How can I stop them being indexed?
How can I delete them all once I have stopped them being collected?
Any help would be greatly appreciated.
It turns my trial Splunk Cloud instance included both Eventgen and Splunk Reference App - PAS, both of which are intended for app developers and were generating a very large number of events, which were of course no interest to me.
Thanks to both jconger
and ragedsparrow
for pointing me to the source of the events, which led me to figuring out how to disable those apps.
It turns my trial Splunk Cloud instance included both Eventgen and Splunk Reference App - PAS, both of which are intended for app developers and were generating a very large number of events, which were of course no interest to me.
Thanks to both jconger
and ragedsparrow
for pointing me to the source of the events, which led me to figuring out how to disable those apps.
What is the source of the data?
sourcetype="ms:o365:management" | stats count by source
This may give some indication on what input is generating the data.
Thanks for the reply.
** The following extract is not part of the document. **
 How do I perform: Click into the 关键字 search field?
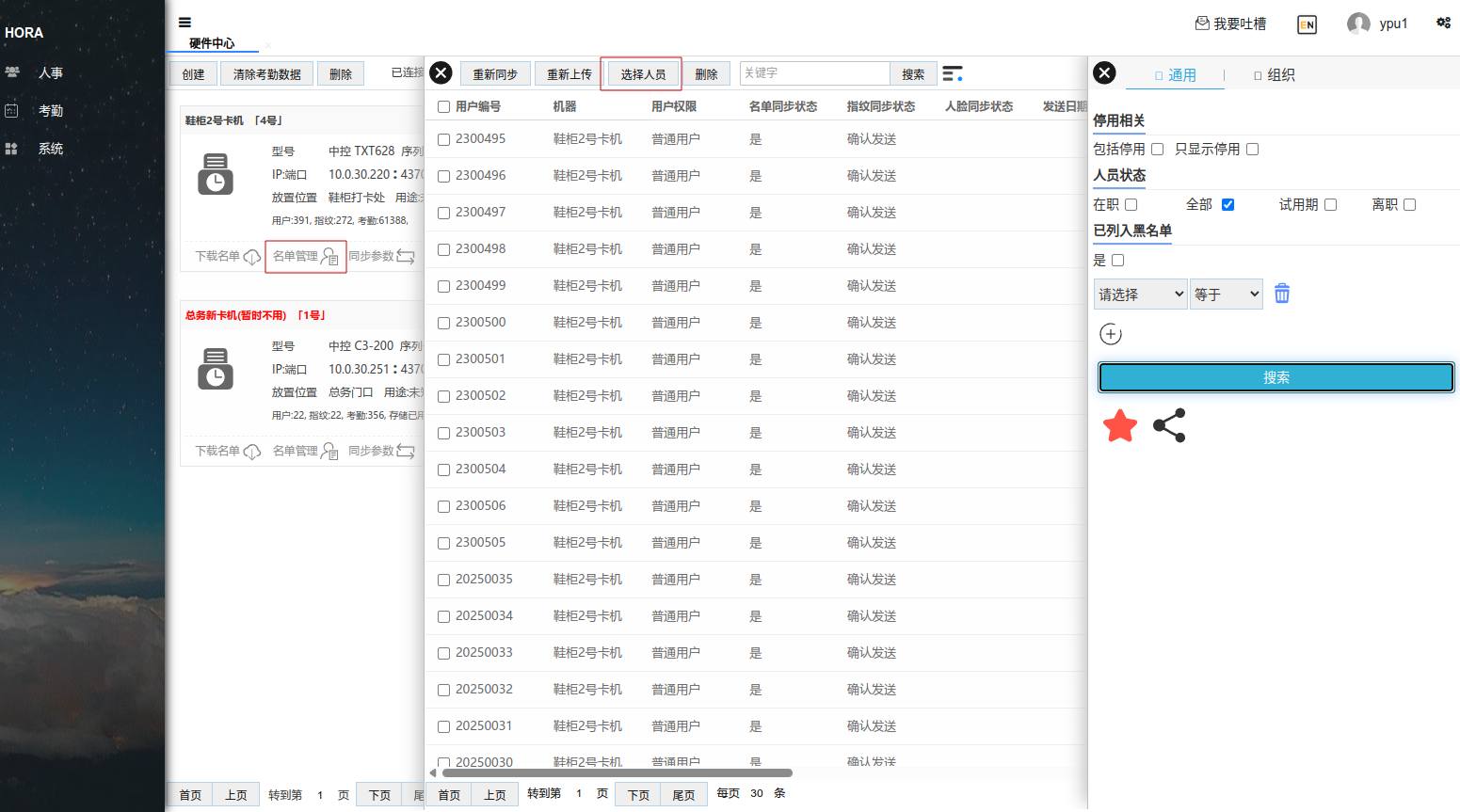(814, 73)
It appears the source is eventgen
. Looking this up on Splunkbase makes me think this is for generating test data and is definitely something I do not need.
I will go and disable and/or delete it, if I can figure out how.
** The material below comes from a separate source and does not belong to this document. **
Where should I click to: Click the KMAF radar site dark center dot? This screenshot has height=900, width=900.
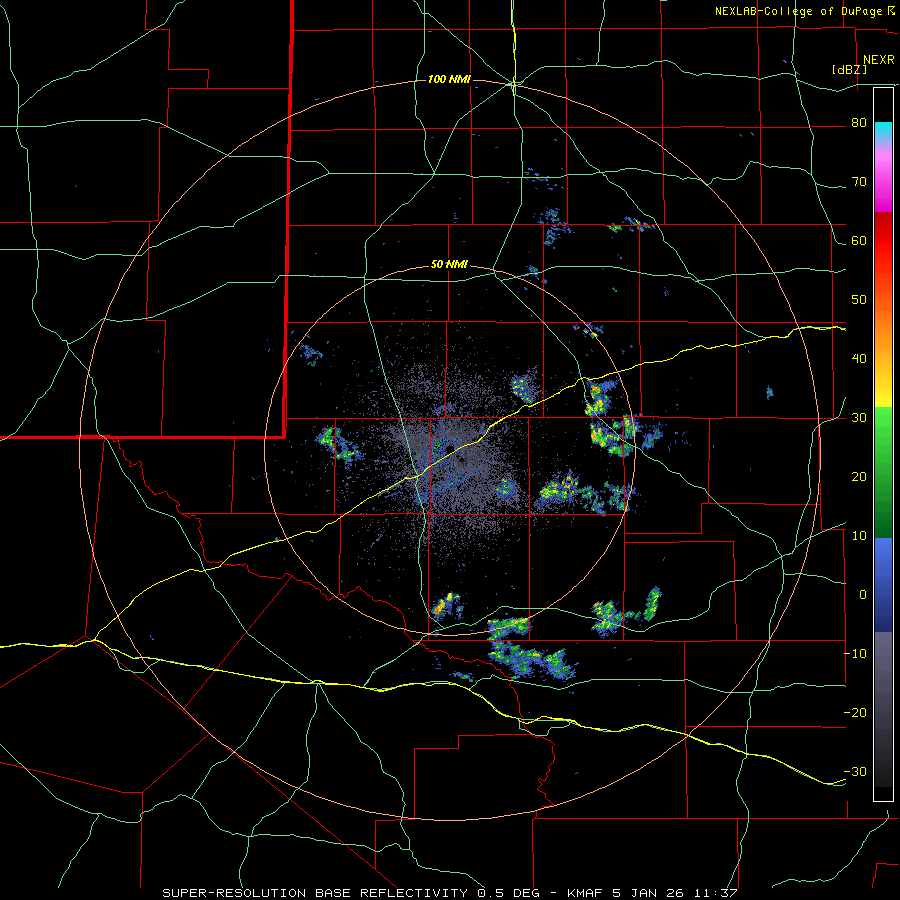449,448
You can go to the app location:
$SPLUNK_HOME/etc/apps/Splunk_TA_microsoft-cloudservices/default
Once you are there, delete eventgen.conf and restart Splunk.
That should take care of it. The caveat to that is that you will need to delete it again if you update the app later on.
How do I access that in Splunk Cloud?
You should be able to disable the Eventgen app under the Manage Apps section. On the upper left, you should see the Manage Apps listed in the Apps drop down. You should be able to disable the Eventgen app there.
You can also access it by going to:
/en-US/manager/launcher/apps/local
example: https://mysplunkinstance.com:8000/en-US/manager/launcher/apps/local
Perhaps a Heavy Forwarder is sending this data in to your Splunk Cloud environment. Click the Hosts tab to see which hosts are sending data, or use a search like below:
sourcetype=ms* | stats count by host sourcetype
Thanks for your reply. All of the ms*
source types are coming from 127.0.0.1
. I am not sure I know exactly what a "Heavy Fowarder" is (I am new to Splunk), but from context I don't think they would show as coming from the localhost, right?
I will edit the original question to include this information.
Ok, seems I can't edit my question any more. Oh well.